Chief Military Censor Brigadier General Sima Vaknin appeared before the Winograd Commission, investigating the Second Lebanon War, Monday, to respond to their question regarding the Censor's performance during the war.
"We crossed a red line," she said. "Throughout the years the Censor's manpower has been cut by 50%. When we had 70 people working, there were three or four written newspapers, and that was it. Today we have the internet, television, radio and local papers and only 28 people, without any reserve soldiers… It's impossible to expect the censor to do more."
Brigadier-General Vaknin said she was well aware of the public feeling that the censor failed, a view which pains her and with which she disagreed.
"There is a very difficult gap – which, I must say, I do not know how to bridge – between reality and the perception that the censor disintegrated and everything was in the media and that operations were canceled, soldiers injured, etc., etc.," she said.
"My question is not what the public thinks- even though it pains he it feels this way. The question is what are the objections we need to conceal and did we succeed in keeping them secret.
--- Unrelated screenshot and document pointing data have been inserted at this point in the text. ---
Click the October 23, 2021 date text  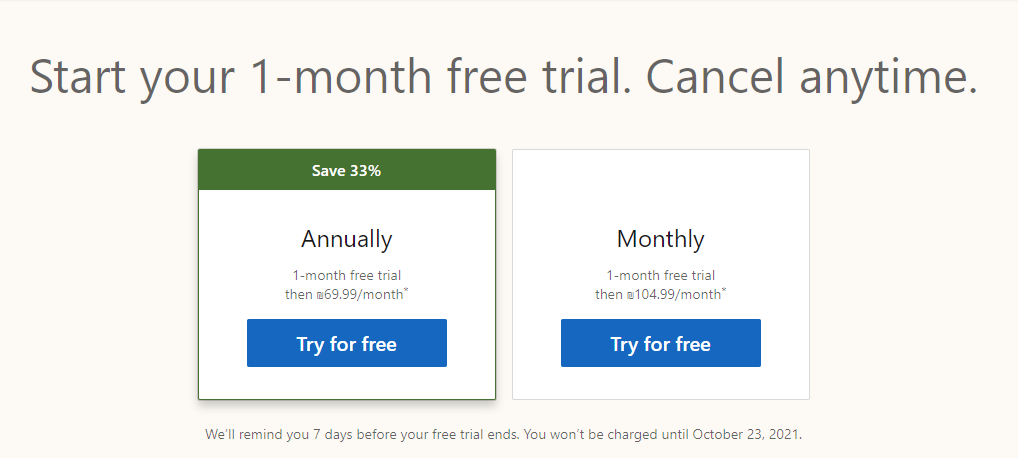pyautogui.click(x=747, y=434)
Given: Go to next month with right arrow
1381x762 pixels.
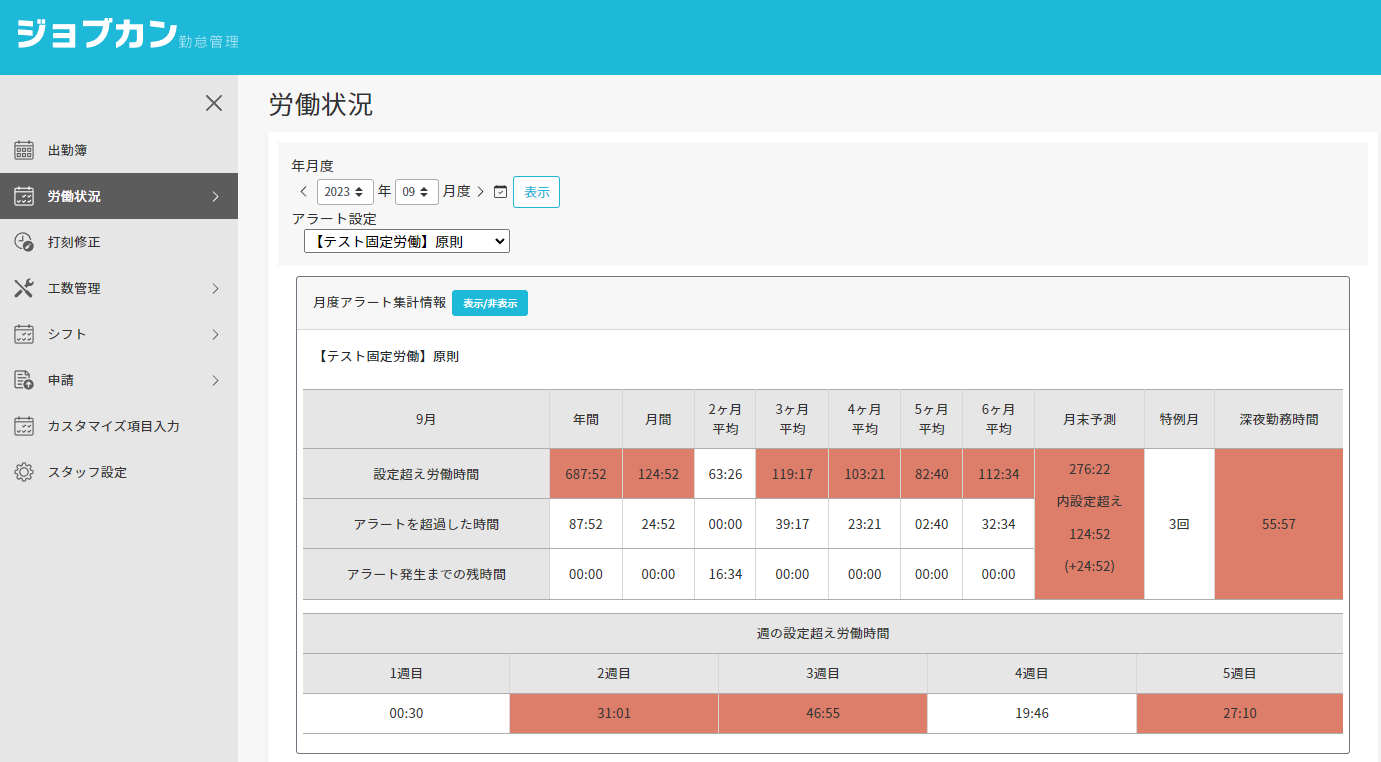Looking at the screenshot, I should [x=480, y=192].
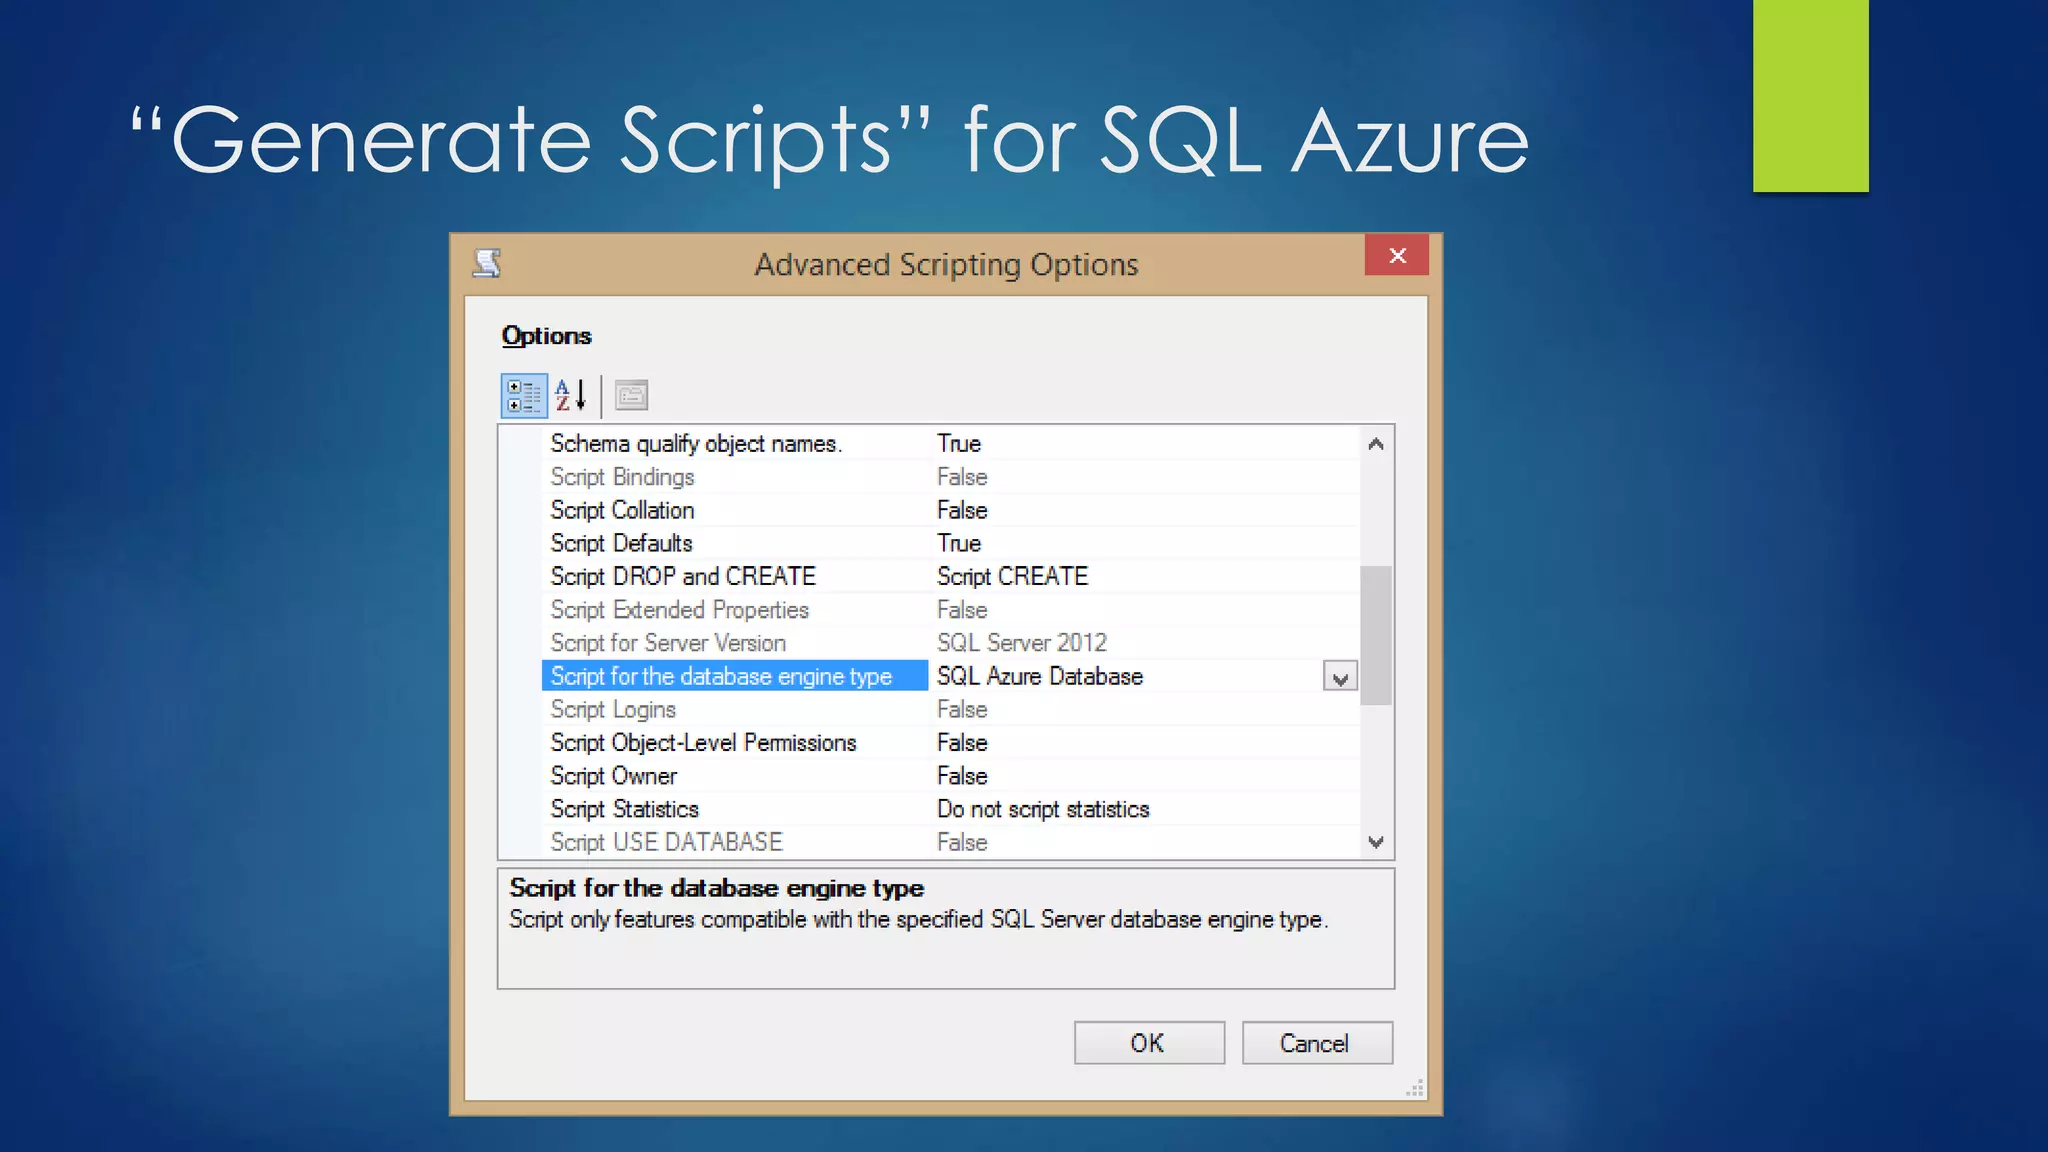Open the database engine type dropdown arrow
The image size is (2048, 1152).
(1340, 677)
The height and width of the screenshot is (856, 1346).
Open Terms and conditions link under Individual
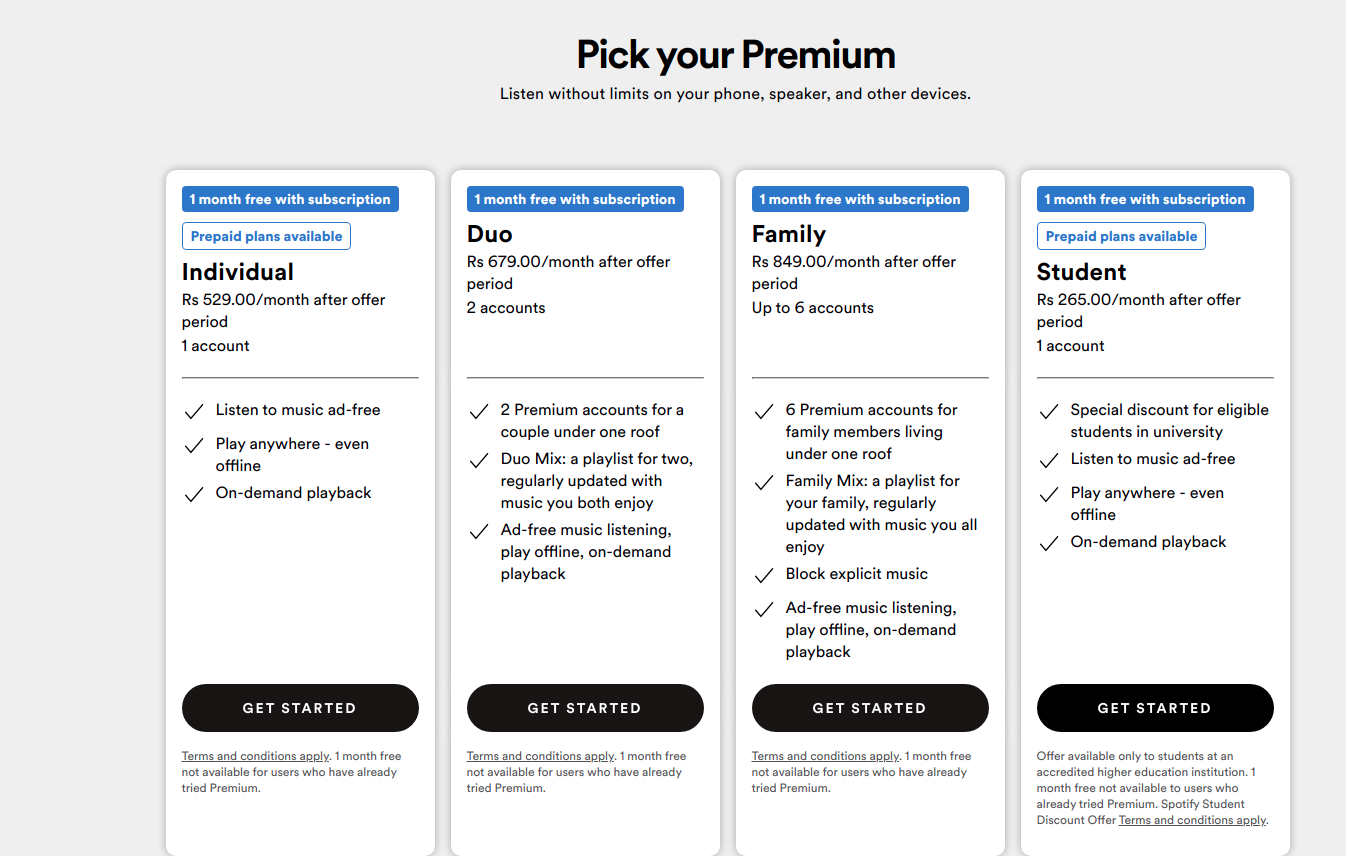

And this is an external indicator determined by the Department for Information Security, which oversees us."
Nevertheless, the censor finds room for improvement, i.e. those instances in which information was not leaked but rather passed to journalists with official military sanction. "I think that to a certain extent, we did not fully understand that we at war."We had briefings as if we were in just another military operation… In war, ambiguity is our strength, information superiority – which we lost here to some degree."
Some of her testimony was dedicated to the news revolution wrought by the internet, especially the issue of surfer responses, or 'talkbacks.' "I can't control them, I asked someone to check it out for we. I do not know how it's possible to tackle this in Israel. How can I deal with a mother who receives a text message from her son?"